To our knowledge this is the first case reported of cardiac resynchronization therapy by transvenous access in a patient with congenitally corrected transposition of the great arteries with complete Atrioventricular Block (AVB) and systemic ventricular dysfunction who achieved six successful pregnancies and vaginal deliveries, four before and two after cardiac resynchronization therapy.

We report a case of a 33-year-old female with congenitally corrected transposition of the great arteries, who was admitted to our institution because of an exacerbation of heart failure (NYHA class III heart failure symptoms), recurrent dizzy spells and general physical weakness.

At the age of 22, she underwent surgery of an ostium primum Atrial Septal Defect (ASD) closure complicated by a right bundle branch block. Initial postoperative atrioventricular conduction was normal.

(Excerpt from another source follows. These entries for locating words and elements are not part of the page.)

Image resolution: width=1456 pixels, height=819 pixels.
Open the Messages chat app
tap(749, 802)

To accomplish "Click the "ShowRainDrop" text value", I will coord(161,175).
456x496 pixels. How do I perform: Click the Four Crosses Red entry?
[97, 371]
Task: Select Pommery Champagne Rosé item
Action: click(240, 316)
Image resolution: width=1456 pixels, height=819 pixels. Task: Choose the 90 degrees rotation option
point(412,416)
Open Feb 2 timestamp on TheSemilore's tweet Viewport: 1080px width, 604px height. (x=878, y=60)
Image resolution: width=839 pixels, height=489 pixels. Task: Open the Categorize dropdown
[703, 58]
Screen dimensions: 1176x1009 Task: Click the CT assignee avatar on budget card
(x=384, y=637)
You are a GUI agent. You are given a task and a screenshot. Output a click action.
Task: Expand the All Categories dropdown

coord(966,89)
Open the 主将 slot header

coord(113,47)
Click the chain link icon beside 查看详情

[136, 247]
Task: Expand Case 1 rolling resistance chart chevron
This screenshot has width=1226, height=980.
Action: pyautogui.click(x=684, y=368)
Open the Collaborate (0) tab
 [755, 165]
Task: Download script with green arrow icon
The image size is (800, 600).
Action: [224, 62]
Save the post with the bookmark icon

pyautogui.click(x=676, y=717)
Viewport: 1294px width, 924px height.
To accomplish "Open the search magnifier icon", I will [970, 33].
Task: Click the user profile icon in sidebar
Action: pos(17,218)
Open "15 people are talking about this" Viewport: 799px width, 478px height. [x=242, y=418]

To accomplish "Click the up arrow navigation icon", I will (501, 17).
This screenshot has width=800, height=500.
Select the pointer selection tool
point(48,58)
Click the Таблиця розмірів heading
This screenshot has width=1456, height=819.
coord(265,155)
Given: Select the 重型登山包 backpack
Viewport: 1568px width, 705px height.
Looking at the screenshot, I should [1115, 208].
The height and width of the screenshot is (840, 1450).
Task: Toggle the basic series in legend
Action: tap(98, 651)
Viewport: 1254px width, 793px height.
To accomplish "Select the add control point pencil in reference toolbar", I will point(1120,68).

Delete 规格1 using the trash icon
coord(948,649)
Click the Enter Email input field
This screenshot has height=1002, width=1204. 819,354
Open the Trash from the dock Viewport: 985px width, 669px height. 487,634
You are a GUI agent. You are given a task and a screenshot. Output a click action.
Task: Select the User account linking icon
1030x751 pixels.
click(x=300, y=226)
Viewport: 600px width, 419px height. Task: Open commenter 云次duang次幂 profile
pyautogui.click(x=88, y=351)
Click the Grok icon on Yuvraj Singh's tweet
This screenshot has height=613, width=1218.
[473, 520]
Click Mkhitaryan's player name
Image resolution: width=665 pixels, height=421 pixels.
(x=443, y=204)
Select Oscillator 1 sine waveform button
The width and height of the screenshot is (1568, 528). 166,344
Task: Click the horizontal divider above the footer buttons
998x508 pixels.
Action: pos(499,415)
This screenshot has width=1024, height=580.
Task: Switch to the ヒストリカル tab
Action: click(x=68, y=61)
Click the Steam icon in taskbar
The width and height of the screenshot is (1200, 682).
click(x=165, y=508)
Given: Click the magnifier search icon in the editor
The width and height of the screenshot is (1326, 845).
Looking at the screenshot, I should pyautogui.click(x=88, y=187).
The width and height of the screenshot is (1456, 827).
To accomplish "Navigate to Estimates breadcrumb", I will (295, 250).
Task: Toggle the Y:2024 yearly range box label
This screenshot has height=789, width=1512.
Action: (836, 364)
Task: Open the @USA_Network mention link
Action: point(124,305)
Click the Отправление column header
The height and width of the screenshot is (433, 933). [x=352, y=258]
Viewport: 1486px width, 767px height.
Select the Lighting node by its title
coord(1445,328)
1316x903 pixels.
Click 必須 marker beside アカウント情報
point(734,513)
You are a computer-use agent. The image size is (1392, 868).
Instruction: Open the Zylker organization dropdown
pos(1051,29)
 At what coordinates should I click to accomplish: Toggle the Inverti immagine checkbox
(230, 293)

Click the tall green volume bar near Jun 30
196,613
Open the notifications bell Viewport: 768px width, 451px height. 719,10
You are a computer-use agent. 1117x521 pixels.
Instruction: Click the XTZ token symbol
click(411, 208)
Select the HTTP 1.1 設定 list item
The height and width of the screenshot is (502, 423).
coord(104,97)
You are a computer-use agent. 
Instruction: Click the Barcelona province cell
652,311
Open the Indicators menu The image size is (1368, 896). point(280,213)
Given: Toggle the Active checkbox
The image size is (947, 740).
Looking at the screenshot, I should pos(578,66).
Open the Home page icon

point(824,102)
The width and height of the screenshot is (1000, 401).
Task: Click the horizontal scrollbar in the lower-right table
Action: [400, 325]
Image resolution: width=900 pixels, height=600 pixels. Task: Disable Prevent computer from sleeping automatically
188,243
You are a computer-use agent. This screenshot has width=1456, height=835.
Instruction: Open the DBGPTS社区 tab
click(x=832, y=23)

No anatomical repair with double switch operation was performed. She has also the history of 4 pregnancies and successful vaginal deliveries. The patient remained asymptomatic until the age of 33, when she started experiencing dyspnea, fatigue and dizzy spells.

At the admission, her blood pressure was 90/60 mmHg, the heart rate was 42 bpm. Electrocardiogram (ECG) upon admission revealed complete Atrioventricular Block (AVB) and a relatively wide QRS escape rhythm with QRS duration of 115 ms (Figure 1). Echocardiography revealed severe systolic ventricular dysfunction, Right Ventricular (RV) dilation with systematic RV ejection fraction of only 33% assessed by single plane Simpson rule. Significant tricuspid valve regurgitation was also observed. Indexes of interventricular and intraventricular dyssynchrony were not studied.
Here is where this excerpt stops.